German lawmakers have approved a plan to spin off the railway's passenger, freight, and logistics divisions into a holding company, of which 24.9% will be sold
After years of wrangling between Germany's two main political parties, the country's lawmakers have approved a controversial partial privatization of Deutsche Bahn, the national railway company.
Politicans from Germany's grand coalition government, which comprises the center-right Christian Democratic Union (CDU) and the center-left Social Democratic Party (SPD), voted for the sell-off of part of Germany's last major state-owned company. The opposition parties — the far-left Left Party, the Greens and the business-friendly Free Democratic Party (FDP) — opposed the privatization.

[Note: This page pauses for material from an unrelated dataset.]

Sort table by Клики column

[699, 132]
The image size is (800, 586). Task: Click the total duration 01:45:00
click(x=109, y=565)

According to the decision passed by Germany's parliament, the Bundestag, on Friday, Deutsche Bahn's passenger, freight and logistics divisions will be spun off into a holding company, 24.9 percent of which will be privatized. The nationwide network of train stations and tracks will remain entirely in state hands, however.
The government plans to carry out the partial privatization with an initial public offering in November, which Transport Minister Wolfgang Tiefensee says could raise up to €8 billion ($12.4 billion).

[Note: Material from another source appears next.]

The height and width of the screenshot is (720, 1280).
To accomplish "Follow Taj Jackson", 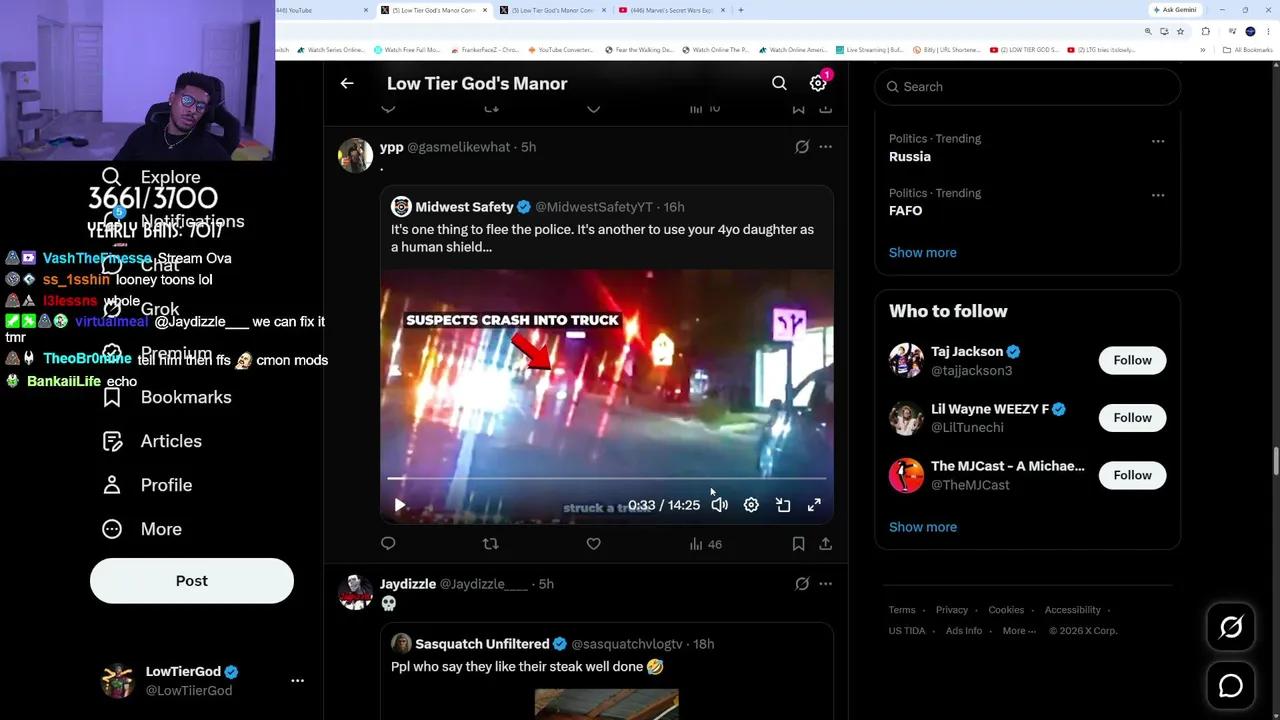I will (1132, 360).
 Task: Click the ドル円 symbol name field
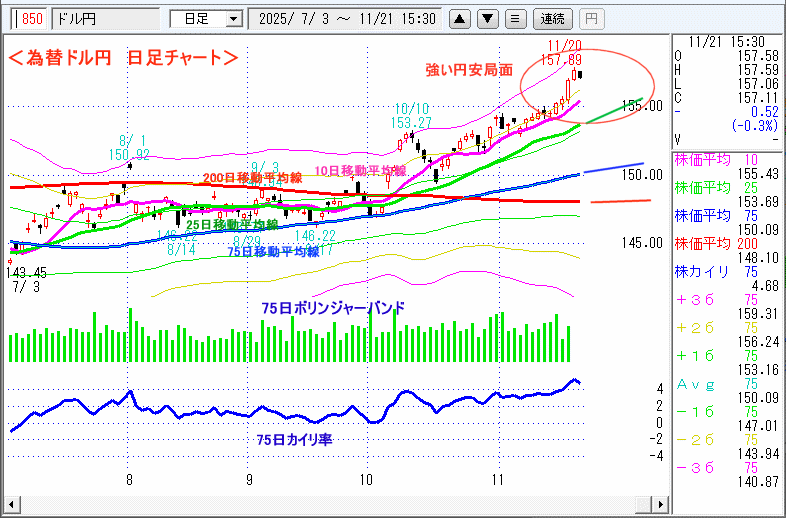(105, 18)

Deutsche Bahn welcomed the decision by the parliament. "It's a good day for customers, taxpayers and employees," the company's CEO Hartmut Mehdorn told the Associated Press. He added the privatization would safeguard the future of Deutsche Bahn and its 237,000 employees.

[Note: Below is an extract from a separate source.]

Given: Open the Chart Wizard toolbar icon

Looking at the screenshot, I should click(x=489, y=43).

Transport Minister Wolfgang Tiefensee, who belongs to the SPD, said the sell-off would improve train services and said a good compromise had been reached. According to Tiefensee, the state "would remain in control of the company and that's the way it will stay," while the train tracks would stay "property of the people."
However, not all members of his party agreed: A total of 27 SPD parliamentarians from the party's left wing voted against the privatization.
They were joined by Germany's opposition parties, which for varying reasons objected to the sell-off. Gregor Gysi, floor leader of Germany's far-left Left Party, warned that rail fares would increase, as private investors would demand a return on their investments. Fritz Kuhn from the Green Party said he doubted whether the privatization would lead to more road traffic switching to rail, as the government had predicted.
The privatization of Germany's national railway company has been on the cards for 14 years, since Deutsche Bahn AG was formed in 1994 as a successor to the rail companies of the former West and East Germany, but the sell-off repeatedly came off the tracks because of disagreements over how to conduct the privatization and if it was even desirable.
Germany's grand coalition government has been divided between the center-right Christian Democrats who have been backing privatization and have been in favor of selling a far larger chunk — up to 49.9 percent of the company. In fact, some senior CDU members still insist that the 24.9 percent sell-off is only the first step.
The Social Democrats have been concerned that privatization would lead to job cuts. In October last year, the SPD rejected the sell-off at its party conference.
A compromise deal, however, was struck after the original proposals were changed in two ways: Firstly, it was suggested that a holding company for Deutsche Bahn's passenger, freight and logistics divisions should be set up and only part of this company, rather than the whole company, should be privatized. And, secondly, only 24.9 percent of the company would be privatized, thereby preventing a foreign investor from holding a blocking minority, set by German law as a 25-percent stake in a company. The two parties agreed the deal in April this year.